* **THE DATA**:
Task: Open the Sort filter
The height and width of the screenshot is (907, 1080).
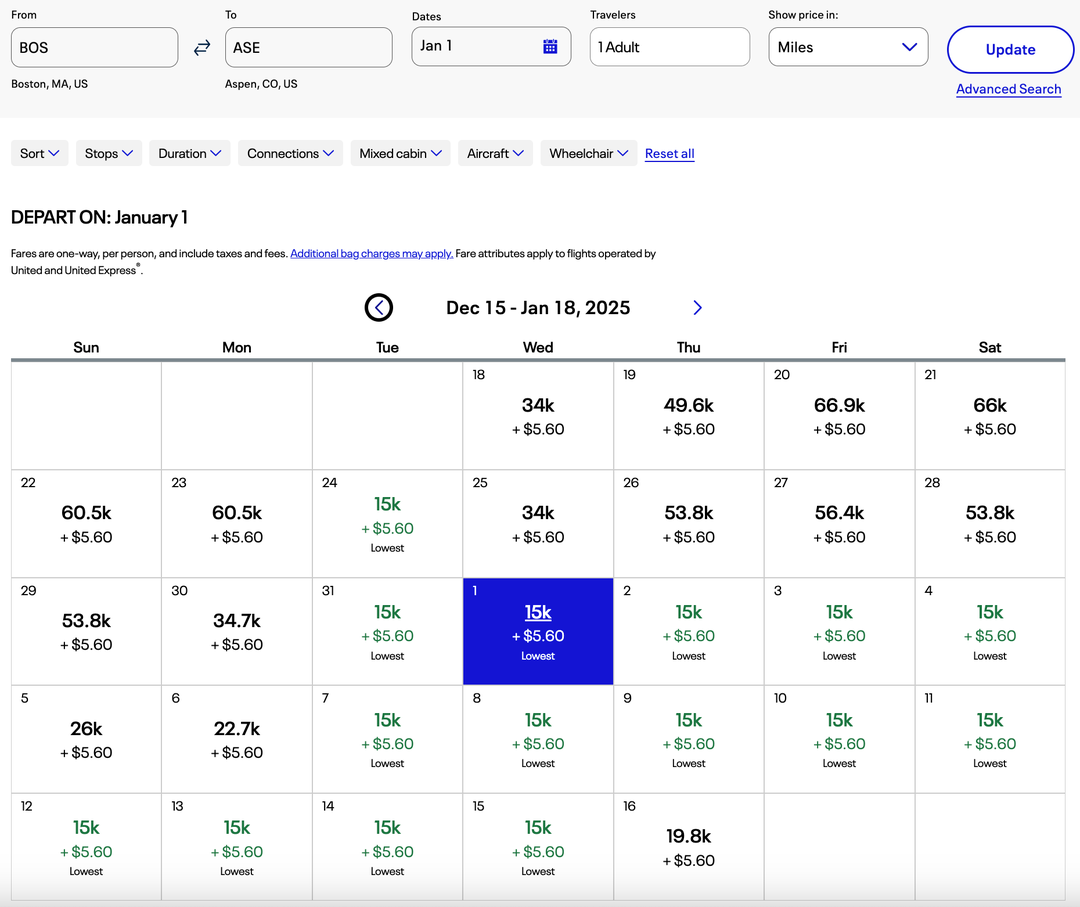Action: [39, 153]
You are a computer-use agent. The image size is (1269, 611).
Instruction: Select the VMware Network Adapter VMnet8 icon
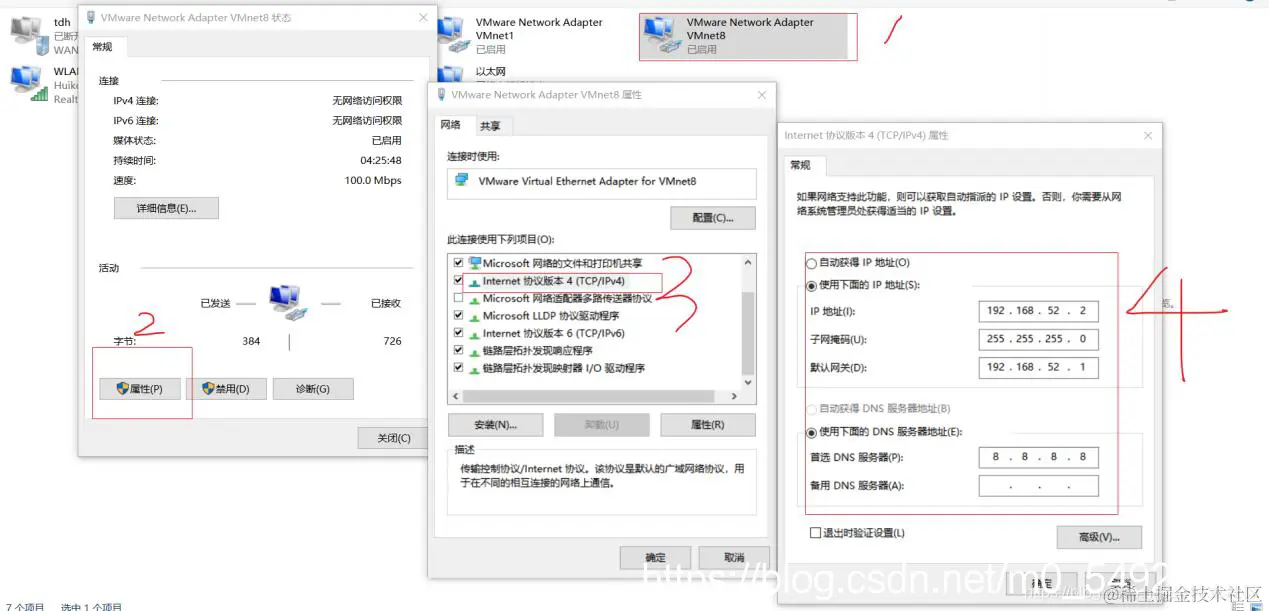pos(661,35)
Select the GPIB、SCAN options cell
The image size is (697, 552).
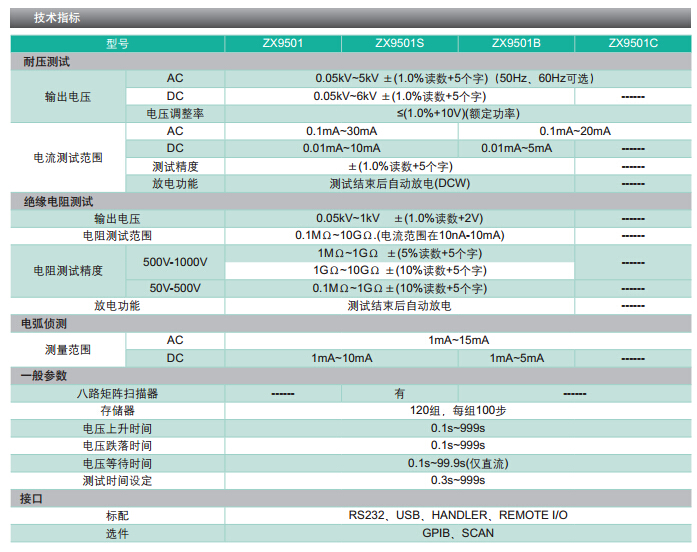click(x=458, y=533)
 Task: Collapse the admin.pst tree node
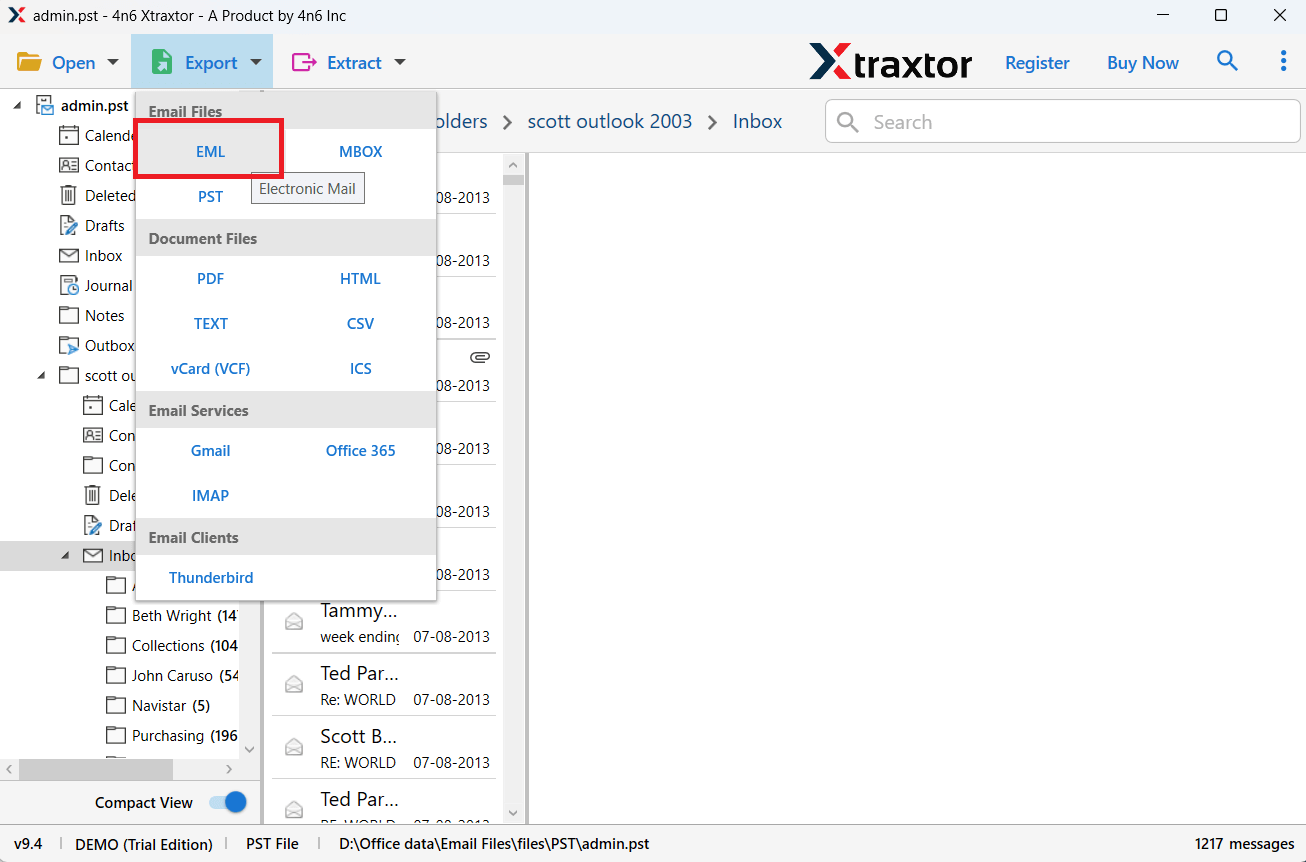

* **TASK PROMPT**:
Each line from the one that holds "Select the GPIB、SCAN options cell" through the final line of the data must be retyped exactly; the pictures must not appear.

* **TASK RESPONSE**:
Select the GPIB、SCAN options cell
The image size is (697, 552).
click(x=458, y=533)
 Task: Collapse the admin.pst tree node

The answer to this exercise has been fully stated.